Proceeds of Crime (Money Laundering) and Terrorist Financing ActGovernment Orders

October 20th, 2006 / 1:30 p.m.

The Acting Speaker Royal Galipeau

It being 1:30 p.m., the House will now proceed to the consideration of private members' business as listed on today's order paper.

The House resumed from October 20 consideration of the motion that Bill C-25, An Act to amend the Proceeds of Crime (Money Laundering) and Terrorist Financing Act and the Income Tax Act and to make a consequential amendment to another Act, be read the second time and referred to a committee.

Proceeds of Crime (Money Laundering) and Terrorist Financing ActGovernment Orders

October 23rd, 2006 / noon

Liberal

Paul Szabo Liberal Mississauga South, ON

Mr.

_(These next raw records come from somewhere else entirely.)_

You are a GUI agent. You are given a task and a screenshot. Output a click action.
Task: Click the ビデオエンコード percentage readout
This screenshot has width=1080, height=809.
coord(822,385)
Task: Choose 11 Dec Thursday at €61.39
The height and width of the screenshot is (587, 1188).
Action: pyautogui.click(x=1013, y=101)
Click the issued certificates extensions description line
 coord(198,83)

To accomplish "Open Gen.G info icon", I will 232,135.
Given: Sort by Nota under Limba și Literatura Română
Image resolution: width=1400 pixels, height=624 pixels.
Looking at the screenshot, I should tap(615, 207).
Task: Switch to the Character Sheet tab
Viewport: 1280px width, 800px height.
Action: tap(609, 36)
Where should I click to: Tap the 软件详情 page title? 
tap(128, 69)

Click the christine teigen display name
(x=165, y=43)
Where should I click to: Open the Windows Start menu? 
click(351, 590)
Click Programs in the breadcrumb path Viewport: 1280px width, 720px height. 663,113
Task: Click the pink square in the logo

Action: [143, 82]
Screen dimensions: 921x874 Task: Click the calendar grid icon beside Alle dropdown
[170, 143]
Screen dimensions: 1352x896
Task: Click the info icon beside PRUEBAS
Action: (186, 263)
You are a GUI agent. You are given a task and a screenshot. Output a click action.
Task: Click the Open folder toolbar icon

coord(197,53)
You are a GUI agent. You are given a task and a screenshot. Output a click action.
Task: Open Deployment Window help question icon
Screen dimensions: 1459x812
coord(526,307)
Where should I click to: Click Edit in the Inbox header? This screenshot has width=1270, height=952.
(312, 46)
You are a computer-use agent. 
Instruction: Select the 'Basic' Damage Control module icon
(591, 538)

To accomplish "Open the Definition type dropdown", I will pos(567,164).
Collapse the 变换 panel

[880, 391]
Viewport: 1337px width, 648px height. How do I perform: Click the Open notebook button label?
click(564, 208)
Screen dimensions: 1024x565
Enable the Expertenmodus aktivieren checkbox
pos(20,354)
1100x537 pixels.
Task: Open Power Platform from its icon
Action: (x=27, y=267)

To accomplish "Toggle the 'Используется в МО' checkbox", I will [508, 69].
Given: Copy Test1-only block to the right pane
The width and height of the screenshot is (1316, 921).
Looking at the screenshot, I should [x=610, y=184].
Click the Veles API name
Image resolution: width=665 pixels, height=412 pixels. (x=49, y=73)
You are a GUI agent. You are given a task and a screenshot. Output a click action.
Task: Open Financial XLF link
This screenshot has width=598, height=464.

Speaker, I am pleased to participate in the debate on Bill C-25.

A number of members, when they hear money laundering, probably will hearken back to discussions they have had on the subject, whether they be with regard to the underground economy or organized crime. As a matter of fact, I just received a report from the Ontario Construction Secretariat, which calculated that approximately $1.3 billion of federal and provincial government revenue was forgone as a consequence of the underground economic activity within the construction industry.

It is an issue which has been around for some time. A lot of people probably do not know how money laundering works. If someone is paid under the table, the money is received from somewhere but it is not recorded on the books because that money has to be paid out to someone else. It is not reported, nor is a T4 slip issued, nor is any kind of other payment indicated so that paying taxes on it can be avoided.

When 9/11 occurred all of a sudden this entire area, including organized crime, expanded into an enormous consideration. It led to the development of the Anti-terrorism Act. It also led to the creation of a significant variety of jurisdictional bodies and government bodies to look into the aspects of financing terrorists.

I wanted to give credit to the Senate of Canada, which we do not do often enough in this place. In May and June of this year, the Senate conducted a special review and provided an interim report on the subject matter now before us. The report is called, “Stemming the Flow of Illicit Money: A Priority for Canada”. It is a parliamentary review of the proceeds of crime, namely money laundering and the terrorist financing act.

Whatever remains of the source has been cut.